OTM : l'actualité démontre que la concurrence étrangère se renforce, or vous étiez l'un des représentants de la profession à redouter la mise en place du cabotage. Parce que dans votre région, sur la route de Cognac et de Bordeaux, les transporteurs étrangers qui venaient charger des vins et des spiritueux étaient déjà très nombreux. Ce phénomène s'est-il intensifié ?
M. V : je ne crois pas. Les transporteurs étrangers ne sont pas plus nombreux. Mais ce qui est certain, en revanche, c'est que les producteurs français ne sont pas plus sensibilisés aux problèmes de transport. Ces transporteurs étrangers venaient chercher des produits à la demande de leurs chargeurs parce que nos producteurs ont prix l'habitude de se désintéresser des transports et de vendre départ cave. Alors que les chargeurs d'Europe du Nord et même les Italiens privilégient leurs transporteurs et le pavillon national, ce n'est généralement pas le cas en France et c'est dommageable.
OTM : y a-t-il des sujets spécifiques ayant trait à la profession qui vous tenaient et qui vous tiennent encore particulièrement à coeur ?
M. V : il y a deux choses et elles sont dans le prolongement l'une de l'autre. Elles ont trait à la formation et à la reconnaissance du métier de conducteur routier.
Tout d'abord, je crois que la profession peut être très fière de tous les efforts qu'elle a pu accomplir en matière de formation pour les conducteurs.
Parallèlement, on pourrait envisager la création d'un statut spécifique au personnel roulant par la délivrance d'une carte professionnelle, assortie d'une obligation de formation, qui serait commune, à la fois, aux conducteurs qui opèrent en transport public et dans le transport pour compte propre.
Cela procède toujours du même raisonnement : sous une étiquette commune, le transport routier englobe de très nombreux métiers différents qui n'ont pas tous les mêmes rythmes de travail et qu'on ne peut traiter de manière uniforme. Comme je l'ai déjà exprimé, on peut distinguer deux grandes catégories de salariés : les sédentaires auxquels j'assimile tous les conducteurs livreurs, qui partent de chez eux le matin et qui rentrent le soir, et dont on peut organiser le temps de travail pendant la journée.
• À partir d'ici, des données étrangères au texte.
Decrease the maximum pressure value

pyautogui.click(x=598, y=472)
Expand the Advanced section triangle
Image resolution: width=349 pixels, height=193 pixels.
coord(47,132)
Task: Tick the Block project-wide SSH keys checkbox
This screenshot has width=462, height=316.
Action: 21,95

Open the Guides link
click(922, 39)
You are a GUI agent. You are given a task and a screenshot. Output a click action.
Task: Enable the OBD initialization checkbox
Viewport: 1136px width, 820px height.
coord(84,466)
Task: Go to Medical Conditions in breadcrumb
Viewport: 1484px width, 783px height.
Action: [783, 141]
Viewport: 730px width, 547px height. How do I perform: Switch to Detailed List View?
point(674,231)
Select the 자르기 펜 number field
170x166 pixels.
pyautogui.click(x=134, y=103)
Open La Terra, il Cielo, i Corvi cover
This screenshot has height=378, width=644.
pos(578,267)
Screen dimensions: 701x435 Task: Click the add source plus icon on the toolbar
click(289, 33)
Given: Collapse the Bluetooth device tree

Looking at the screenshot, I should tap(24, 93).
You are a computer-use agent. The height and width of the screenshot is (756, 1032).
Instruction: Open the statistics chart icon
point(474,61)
Et puis, il y a les nomades. Ce sont les chauffeurs grands routiers qui effectuent des missions de plusieurs jours, qui ont opté pour ce métier par choix - quelles qu'en soient les motivations - et qui, dans le cadre de l'opération qui leur est confiée, ne dépendent que d'eux-mêmes et doivent organiser leur travail en fonction des contraintes réglementaires ou des aléas qu'ils rencontrent. Il s'agit de métiers différents.
OTM : cette démarche s'apparente à celle des syndicats qui, dans le cadre de la révision de la convention collective, suggèrent de créer des qualifications et une classification des conducteurs ?
M. V : je n'ai jamais dit que les organisations syndicales avaient forcément tort !
OTM : à la présidence de la Carcept, vous avez eu à gérer les dossiers de congés de fin d'activité. Pouvez-vous dresser un bilan et, votre mandat arrivant à son terme, serez-vous candidat à votre propre succession ?
M. V : la réponse à cette question ne m'appartient pas. Je préside ce que je considère être un outil de la profession et je m'en remets à la décision des instances de la FNTR et de ceux qui m'ont mandaté. Ce que je constate, en revanche, c'est qu'il y a de moins en moins de chefs d'entreprises disponibles et volontaires pour occuper des postes à responsabilité dans les organisations.
D'autre part, en ce qui concerne le congé de fin d'activité qui a été mis en place à la suite des accords de 1996, actuellement, 3 300 salariés ont bénéficié de ces dispositions et ont quitté la profession. Je pense, personnellement, que nous n'irons pas au delà de 5 000 personnes. Par ailleurs, l'analyse statistique des dossiers que nous avons traités va à l'encontre de ce qu'ont affirmé certaines organisations syndicales en matière de salaire. La rémunération moyenne des retraites qui sont versées s'élève à 8 000 F ce qui tend à démontrer que les salaires moyens en période d'activité étaient au moins égaux à 10 000 F.